There are a number of areas for you to access and contribute to in this blog. They are:

- Conflict Concerns: is the blogging space on this home page for general discusssion about the context and set texts. Exploration and challenging discussion about 'Encountering Conflict' is the aim. Also, questions about the course and what you are meant to be doing can be shared here.

- Music Matters: a space to share and comment on music that is relevant to the Context. You can also discuss how the songs might relate to the set context in ideas, themes, values and language features.

- Text Tremors: discuss how written texts have moved and shaped your ideas in regards to the Context.

- Film Flogging: inspire others by sharing your thoughts on how films, documentaries and t.v. shows you have viewed encounter conflict in their narratives. Comment on parallels that may arise between films and the set texts.

- Picture Panic: share images that make you think about the context and the world you live in. Explain how the pictures you encounter represent the idea of 'encountering conflict' and how they impact on your view of life and how it should be lived.

- Prompt Response: respond to prompts that you have been given and that appear in this space to practise writing 'Creating and Presenting' responses. Upload them here for conferencing that will help you hone your skills to meet the criteria for this area of study to the best of your ability in SACs and the exam.

Wednesday, June 16, 2010

Encountering the Context - The Secret River and beyond

Physical Conflict
Physical Conflict occurs everyday in most corners of the world. Even as we speak the war on terror in the middle is east is one of the most drawn out battles of the modern era. This war has lasted for almost 9 years, due to attacks on America in 2001 by terrorist groups, and still today in 2010 does this war continue to take control of life in the middle east. In The Secret River physical conflict is quite apparent in different stages of the book. Many different examples of physical conflict occur between the characters such as “Fields were set on fire, huts were burned down, and spears were flung at men without their reaping-hooks”. Also “The attack on the Webs was one of many outrages and depredations that March of 1814”.

These events are much like those of the Vietnam War where many American soldiers burnt and raided the huts and villages of those native to Vietnam. They would burn these communities to the ground and treat the native as if they were something from the gutter, pouring various chemicals of pain and destruction towards the villages of North Vietnam and their people.

A fascinating article appeared in The Washington Post which contained comments and experiences of some of the Vietnamese affected still currently hold on America and their involvement in the war. It explains what some of the people who were affected as children; continue to feel pain and suffering due to the physical conflict in the war.
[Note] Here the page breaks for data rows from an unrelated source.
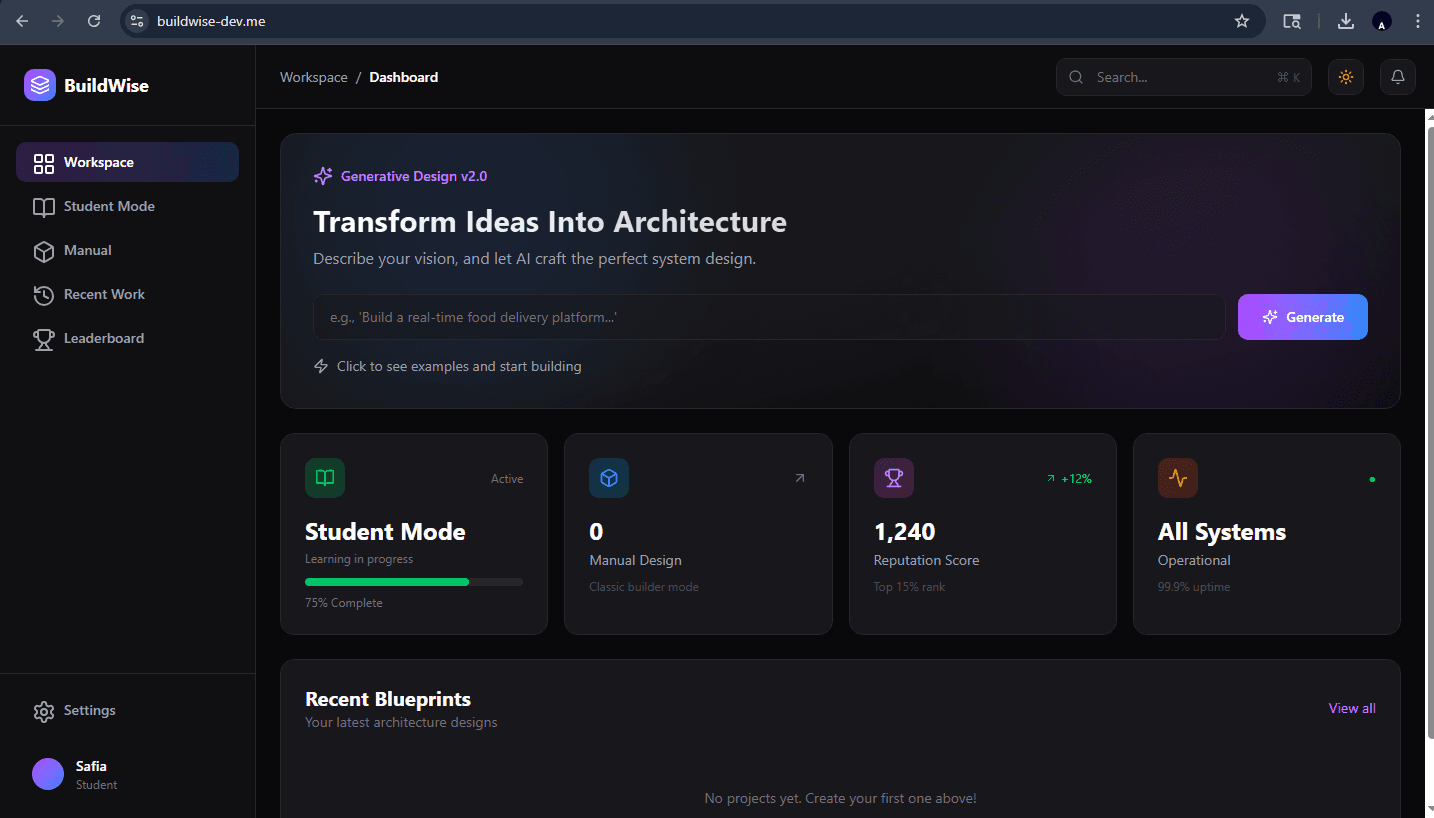The width and height of the screenshot is (1434, 818).
Task: Toggle light mode with the sun icon
Action: pos(1345,77)
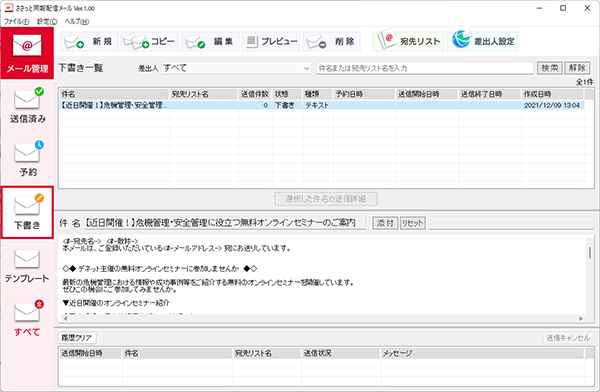Expand the 差出人 sender dropdown
Viewport: 600px width, 392px height.
coord(236,68)
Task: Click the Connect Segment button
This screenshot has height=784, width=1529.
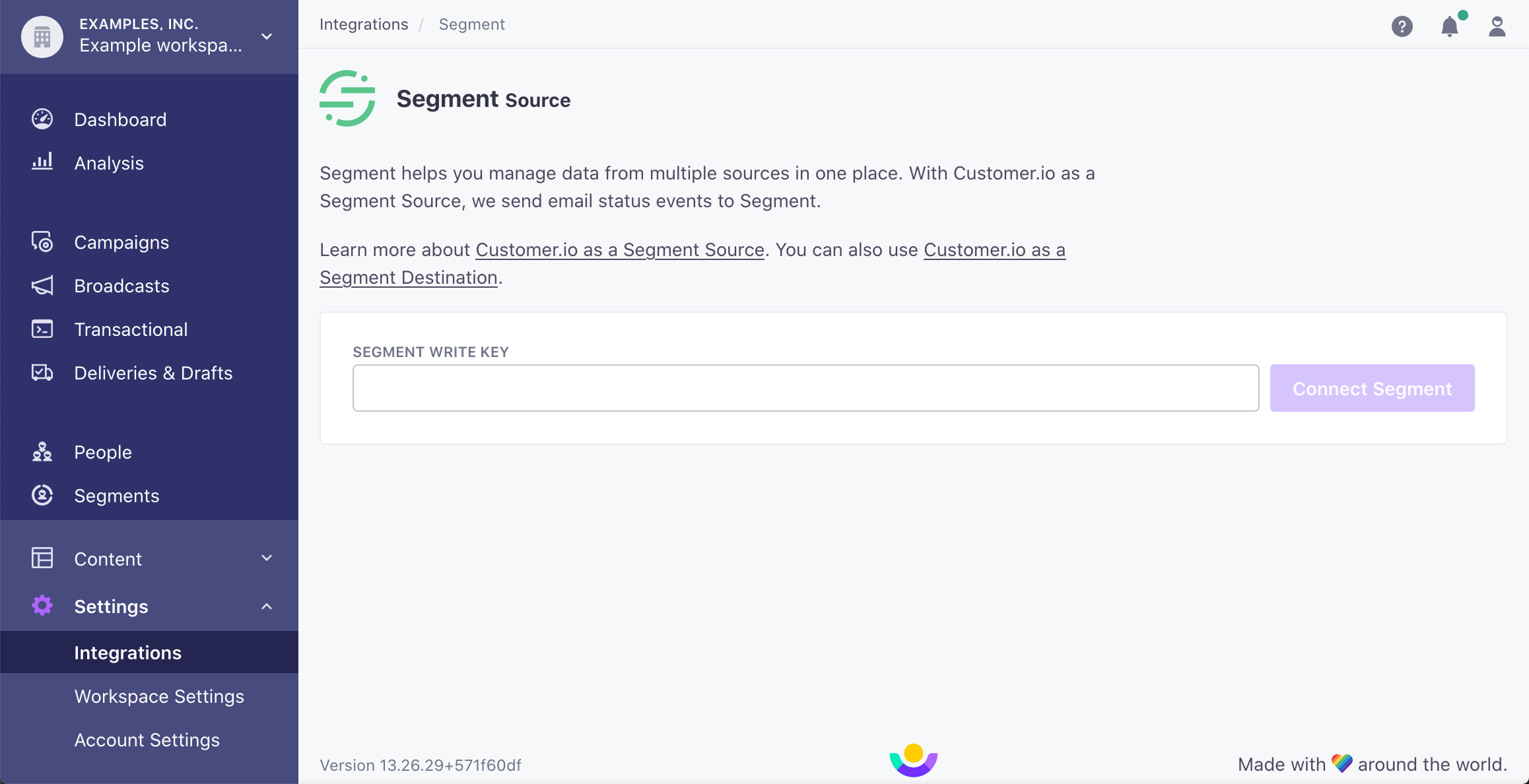Action: tap(1372, 388)
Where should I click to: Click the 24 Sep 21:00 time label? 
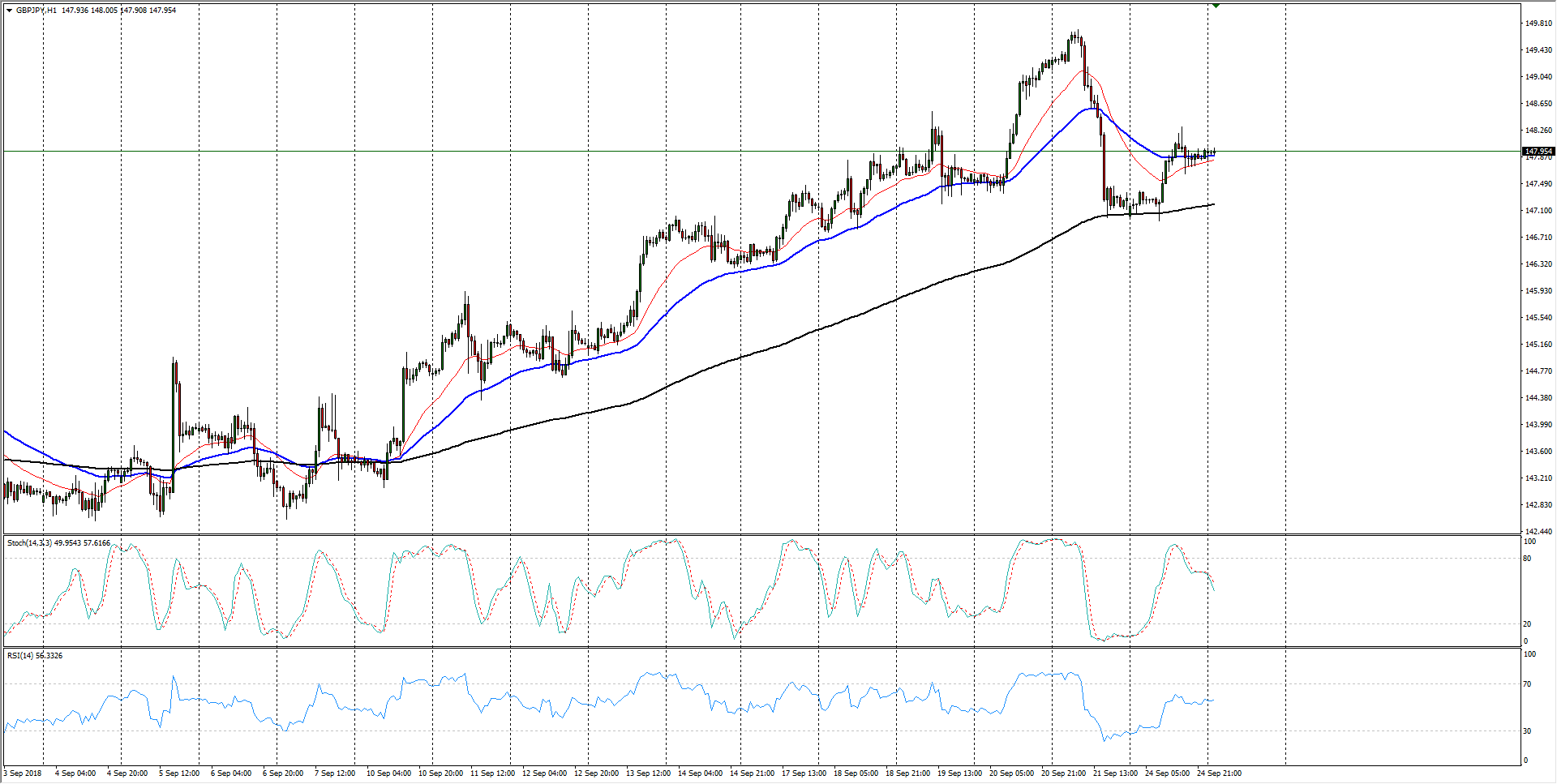pos(1219,773)
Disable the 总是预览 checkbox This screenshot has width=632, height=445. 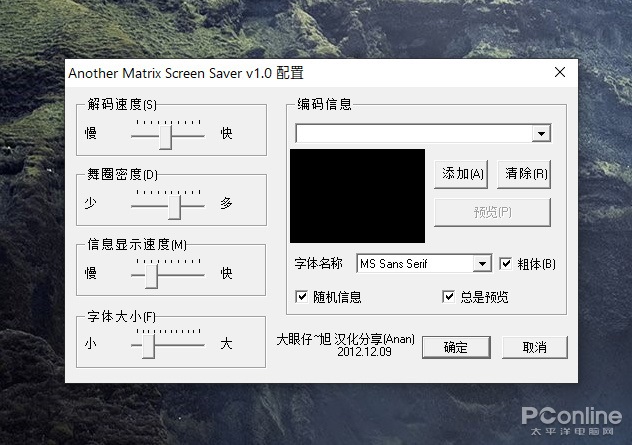[x=448, y=297]
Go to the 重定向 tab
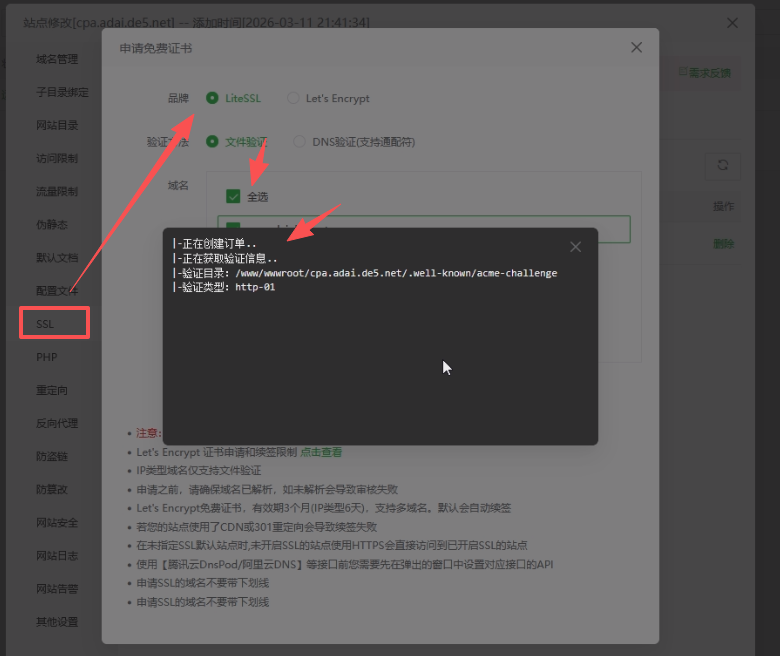Viewport: 780px width, 656px height. click(52, 390)
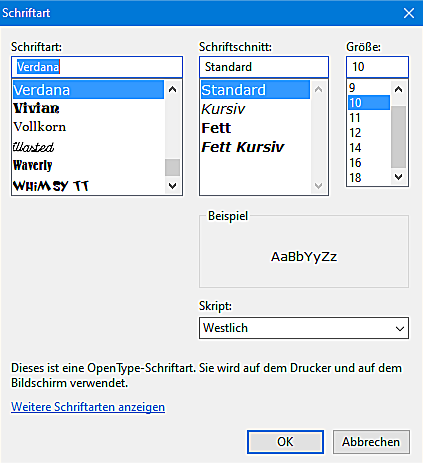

Also, view the story of Phan Thi Kim Phuc at this site http://www.flickr.com/photos/inter-island_helicopters/3171291163/

How will war impact on these childrens' futures?


By Nick

1 comment:

  1. The images and discussion at Brian Howell's Flickr page, http://www.flickr.com/photos/inter-island_helicopters/3171291163/, are worth taking time to look at. The story of Phan Thi Kim Phuc is told from an insightful and meaningful perspective that highlights why the study of our Context, encountering conflict, is so important.